演題

直腸癌手術における感染対策

[演者] 齊田 芳久:1
[著者] 榎本 俊行:1, 高林 一浩:1, 中村 陽一:1, 長尾 さやか:1, 渡邊 良平:1, 高橋 亜紗子:1, 竹下 惠美子:1, 渡邉 学:1, 岡本 康:1, 浅井 浩司:1, 桐林 孝治:1, 長尾 二郎:1, 草地 信也:1
1:東邦大学医療センター大橋病院外科

直腸癌術後の感染症は手術部位感染症と遠隔感染症に分類できる。手術部位感染症は切開創感染と臓器/体腔感染、ドレーン感染があり、これらの起因菌は大腸内の常在細菌と皮膚常在細菌である。また、臓器/体腔感染の原因のほとんどは縫合不全であり、消化管と交通があるため、治療目的でいくら広い抗菌スペクトラムの薬剤を用いても無菌にすることは不可能であり、無用な耐性菌の選択を生む危険性が高い。遠隔感染には呼吸器感染、カテーテル感染、尿路感染、抗菌薬関連性腸炎(MRSA腸炎、Clostridium difficile腸炎:CD腸炎)がある。遠隔感染は基本的には外因性感染であり起因菌は病院環境や医療従事者の手指を介した感染である。教室過去10年間の直腸がん手術の成績からみると、切開創感染が多かったが腹腔鏡手術の普及で激減し1%程度になっている。遠隔感染では最近4年間でCD腸炎が急激に増加しており、新たな問題となっている。直腸癌手術の術後感染症では腸内細菌叢を反映して大腸菌、腸球菌、嫌気性菌が多く分離される。そのため一般的に下部消化管手術の術後感染予防抗菌薬は嫌気性菌をも目標とすべきとされてきた。教室ではMRSA腸炎の出現を予防する意味で嫌気性菌に対する抗菌力を持たないCTMを用いてきたが、特に近年腹腔鏡手術が増加し切開創感染が減少してから嫌気性菌に対する抗菌力を持つ薬剤は不要と考えている。
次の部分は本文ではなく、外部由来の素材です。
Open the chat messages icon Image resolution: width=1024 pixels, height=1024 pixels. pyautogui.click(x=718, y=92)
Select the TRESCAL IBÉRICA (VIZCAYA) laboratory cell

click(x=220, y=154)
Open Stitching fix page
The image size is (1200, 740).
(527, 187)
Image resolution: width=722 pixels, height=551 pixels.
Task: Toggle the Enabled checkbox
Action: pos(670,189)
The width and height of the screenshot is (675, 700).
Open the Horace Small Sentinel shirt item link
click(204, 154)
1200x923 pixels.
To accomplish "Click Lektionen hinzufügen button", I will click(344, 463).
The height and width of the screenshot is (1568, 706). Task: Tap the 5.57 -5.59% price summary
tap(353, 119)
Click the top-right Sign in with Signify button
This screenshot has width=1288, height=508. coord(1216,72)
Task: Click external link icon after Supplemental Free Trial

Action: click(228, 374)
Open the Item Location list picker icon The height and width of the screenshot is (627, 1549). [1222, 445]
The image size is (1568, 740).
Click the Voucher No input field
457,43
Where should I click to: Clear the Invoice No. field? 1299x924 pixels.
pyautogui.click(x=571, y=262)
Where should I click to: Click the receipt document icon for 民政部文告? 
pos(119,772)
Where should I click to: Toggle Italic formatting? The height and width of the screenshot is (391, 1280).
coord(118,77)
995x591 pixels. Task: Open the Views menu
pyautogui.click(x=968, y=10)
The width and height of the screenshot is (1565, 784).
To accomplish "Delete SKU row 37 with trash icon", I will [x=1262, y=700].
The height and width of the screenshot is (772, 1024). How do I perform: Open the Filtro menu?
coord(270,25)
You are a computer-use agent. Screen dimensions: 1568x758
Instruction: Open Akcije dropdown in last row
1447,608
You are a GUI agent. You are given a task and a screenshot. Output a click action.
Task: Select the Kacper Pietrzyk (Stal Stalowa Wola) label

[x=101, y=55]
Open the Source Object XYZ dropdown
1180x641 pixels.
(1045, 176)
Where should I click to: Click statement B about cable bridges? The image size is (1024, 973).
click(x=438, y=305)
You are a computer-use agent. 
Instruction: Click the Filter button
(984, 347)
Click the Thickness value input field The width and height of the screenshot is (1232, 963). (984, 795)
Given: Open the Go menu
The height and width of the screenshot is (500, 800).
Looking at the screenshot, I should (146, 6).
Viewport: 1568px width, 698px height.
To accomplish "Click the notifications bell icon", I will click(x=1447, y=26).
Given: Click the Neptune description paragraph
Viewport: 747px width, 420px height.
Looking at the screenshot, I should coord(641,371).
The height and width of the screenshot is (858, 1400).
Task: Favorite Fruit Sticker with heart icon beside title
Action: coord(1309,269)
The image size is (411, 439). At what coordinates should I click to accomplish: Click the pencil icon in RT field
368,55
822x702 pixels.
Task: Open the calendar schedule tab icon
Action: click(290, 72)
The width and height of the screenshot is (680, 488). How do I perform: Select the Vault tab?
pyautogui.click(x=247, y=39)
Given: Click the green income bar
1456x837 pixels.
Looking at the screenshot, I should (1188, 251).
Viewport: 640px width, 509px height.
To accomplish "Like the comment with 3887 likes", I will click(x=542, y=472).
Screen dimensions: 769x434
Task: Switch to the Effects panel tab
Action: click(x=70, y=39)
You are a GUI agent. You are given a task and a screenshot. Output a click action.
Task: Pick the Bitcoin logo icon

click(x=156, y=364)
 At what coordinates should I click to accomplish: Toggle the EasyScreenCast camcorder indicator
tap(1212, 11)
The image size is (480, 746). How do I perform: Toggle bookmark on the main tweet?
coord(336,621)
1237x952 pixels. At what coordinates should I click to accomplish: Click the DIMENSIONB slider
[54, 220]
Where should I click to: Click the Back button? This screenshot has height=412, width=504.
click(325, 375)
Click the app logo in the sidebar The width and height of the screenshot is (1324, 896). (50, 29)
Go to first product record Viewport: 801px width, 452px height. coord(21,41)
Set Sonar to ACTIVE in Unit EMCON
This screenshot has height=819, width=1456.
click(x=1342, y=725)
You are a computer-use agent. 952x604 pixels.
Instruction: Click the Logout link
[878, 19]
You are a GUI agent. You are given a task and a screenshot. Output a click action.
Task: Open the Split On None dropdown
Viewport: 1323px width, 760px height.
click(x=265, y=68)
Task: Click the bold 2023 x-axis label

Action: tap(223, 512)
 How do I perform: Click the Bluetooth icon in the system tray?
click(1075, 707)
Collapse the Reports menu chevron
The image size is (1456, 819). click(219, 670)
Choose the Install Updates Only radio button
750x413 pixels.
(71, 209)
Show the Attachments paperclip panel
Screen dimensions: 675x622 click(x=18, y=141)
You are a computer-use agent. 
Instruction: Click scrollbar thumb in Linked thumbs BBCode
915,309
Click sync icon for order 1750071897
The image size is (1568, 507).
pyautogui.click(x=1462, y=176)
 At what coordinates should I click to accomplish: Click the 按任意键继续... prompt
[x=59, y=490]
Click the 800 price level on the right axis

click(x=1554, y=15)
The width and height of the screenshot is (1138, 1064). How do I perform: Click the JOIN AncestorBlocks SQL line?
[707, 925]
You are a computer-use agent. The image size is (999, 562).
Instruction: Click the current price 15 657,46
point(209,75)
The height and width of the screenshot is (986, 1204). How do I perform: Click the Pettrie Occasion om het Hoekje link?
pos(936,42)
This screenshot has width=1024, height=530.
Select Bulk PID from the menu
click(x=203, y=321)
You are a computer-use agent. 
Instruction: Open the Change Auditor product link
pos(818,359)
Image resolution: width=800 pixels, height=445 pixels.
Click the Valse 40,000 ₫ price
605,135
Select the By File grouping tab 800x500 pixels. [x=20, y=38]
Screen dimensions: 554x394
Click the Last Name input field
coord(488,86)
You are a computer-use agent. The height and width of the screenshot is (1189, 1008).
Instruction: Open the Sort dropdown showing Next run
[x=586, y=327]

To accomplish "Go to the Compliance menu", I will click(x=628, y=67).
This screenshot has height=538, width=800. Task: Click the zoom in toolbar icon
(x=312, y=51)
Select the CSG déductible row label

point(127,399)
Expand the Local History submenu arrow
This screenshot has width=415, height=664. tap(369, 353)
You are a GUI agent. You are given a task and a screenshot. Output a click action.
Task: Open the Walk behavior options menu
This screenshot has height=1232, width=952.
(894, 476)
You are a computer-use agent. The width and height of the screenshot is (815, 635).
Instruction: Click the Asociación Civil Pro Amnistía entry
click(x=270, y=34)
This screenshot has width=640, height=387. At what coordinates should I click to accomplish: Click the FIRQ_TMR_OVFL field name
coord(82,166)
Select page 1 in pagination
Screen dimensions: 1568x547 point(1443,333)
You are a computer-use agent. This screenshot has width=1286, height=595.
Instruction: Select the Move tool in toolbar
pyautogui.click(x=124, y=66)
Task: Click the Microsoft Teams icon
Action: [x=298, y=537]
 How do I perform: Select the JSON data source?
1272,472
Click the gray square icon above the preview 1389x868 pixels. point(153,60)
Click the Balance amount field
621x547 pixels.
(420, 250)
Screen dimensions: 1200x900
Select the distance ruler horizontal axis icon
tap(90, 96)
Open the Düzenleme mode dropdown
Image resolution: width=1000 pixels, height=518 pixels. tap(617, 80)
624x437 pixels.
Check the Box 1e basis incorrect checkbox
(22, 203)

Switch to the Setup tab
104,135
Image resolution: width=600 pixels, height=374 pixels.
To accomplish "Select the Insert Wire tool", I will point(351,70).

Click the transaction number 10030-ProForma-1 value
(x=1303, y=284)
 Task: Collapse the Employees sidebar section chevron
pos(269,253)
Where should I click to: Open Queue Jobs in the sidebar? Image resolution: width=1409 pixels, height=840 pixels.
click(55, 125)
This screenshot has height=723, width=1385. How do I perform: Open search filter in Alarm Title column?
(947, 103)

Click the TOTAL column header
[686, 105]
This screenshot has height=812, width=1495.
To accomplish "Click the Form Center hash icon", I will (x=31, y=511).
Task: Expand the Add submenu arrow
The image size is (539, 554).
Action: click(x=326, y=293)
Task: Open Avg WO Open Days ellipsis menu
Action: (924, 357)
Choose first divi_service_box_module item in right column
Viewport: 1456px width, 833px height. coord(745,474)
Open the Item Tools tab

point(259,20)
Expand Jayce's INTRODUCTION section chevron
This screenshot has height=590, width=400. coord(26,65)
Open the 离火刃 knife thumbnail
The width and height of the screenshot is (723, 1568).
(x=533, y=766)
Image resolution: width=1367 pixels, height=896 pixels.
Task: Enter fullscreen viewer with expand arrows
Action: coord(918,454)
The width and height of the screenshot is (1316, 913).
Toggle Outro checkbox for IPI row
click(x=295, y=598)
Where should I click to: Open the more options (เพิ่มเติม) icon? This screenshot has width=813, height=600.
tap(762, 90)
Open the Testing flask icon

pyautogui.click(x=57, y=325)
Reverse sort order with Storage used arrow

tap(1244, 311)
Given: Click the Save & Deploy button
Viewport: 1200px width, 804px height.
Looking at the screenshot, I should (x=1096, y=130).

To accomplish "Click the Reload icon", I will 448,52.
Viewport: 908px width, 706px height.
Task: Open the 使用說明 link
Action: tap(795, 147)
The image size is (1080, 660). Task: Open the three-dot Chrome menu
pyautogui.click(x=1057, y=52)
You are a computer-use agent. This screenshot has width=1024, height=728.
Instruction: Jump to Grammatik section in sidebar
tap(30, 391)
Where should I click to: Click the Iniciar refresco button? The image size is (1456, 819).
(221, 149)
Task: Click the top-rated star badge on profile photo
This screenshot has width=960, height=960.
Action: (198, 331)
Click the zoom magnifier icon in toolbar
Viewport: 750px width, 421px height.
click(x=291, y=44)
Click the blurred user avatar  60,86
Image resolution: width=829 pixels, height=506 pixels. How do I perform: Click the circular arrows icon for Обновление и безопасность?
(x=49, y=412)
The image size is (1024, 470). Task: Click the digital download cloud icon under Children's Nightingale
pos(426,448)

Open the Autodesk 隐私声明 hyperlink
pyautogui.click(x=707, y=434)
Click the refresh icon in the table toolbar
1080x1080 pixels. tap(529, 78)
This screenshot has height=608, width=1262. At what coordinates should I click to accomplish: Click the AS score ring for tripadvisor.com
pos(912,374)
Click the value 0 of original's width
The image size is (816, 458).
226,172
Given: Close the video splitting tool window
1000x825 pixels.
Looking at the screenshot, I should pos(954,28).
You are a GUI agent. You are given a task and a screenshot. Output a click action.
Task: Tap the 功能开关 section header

一方で、直腸がん手術に限らず、周術期感染症ではCD腸炎が徐々に増加している。教室では2008年から徐々に増加している。CD腸炎の対策はアルコール含有の刷り込み式手指消毒薬では効果がないため、従来の手指衛生を中心とした感染対策では不十分である。教室では、CD腸炎を予防するために周術期の抗菌薬の選択基準を変え、胆汁移行性が高く抗腸球菌作用や抗嫌気性菌作用のある薬剤の選択順位を遅らせることにより、2014年にはCD腸炎を経験していない。腹腔鏡手術の増加で切開創感染は激減しているが、一方で、CD腸炎は増加傾向にある。従来、直腸手術の術後感染予防の抗菌薬は嫌気性菌も目標とすべきとされてきたが、切開創感染が激減している状況では、CD腸炎の予防も考慮して嫌気性菌を目標としない抗菌薬の選択も考えられる。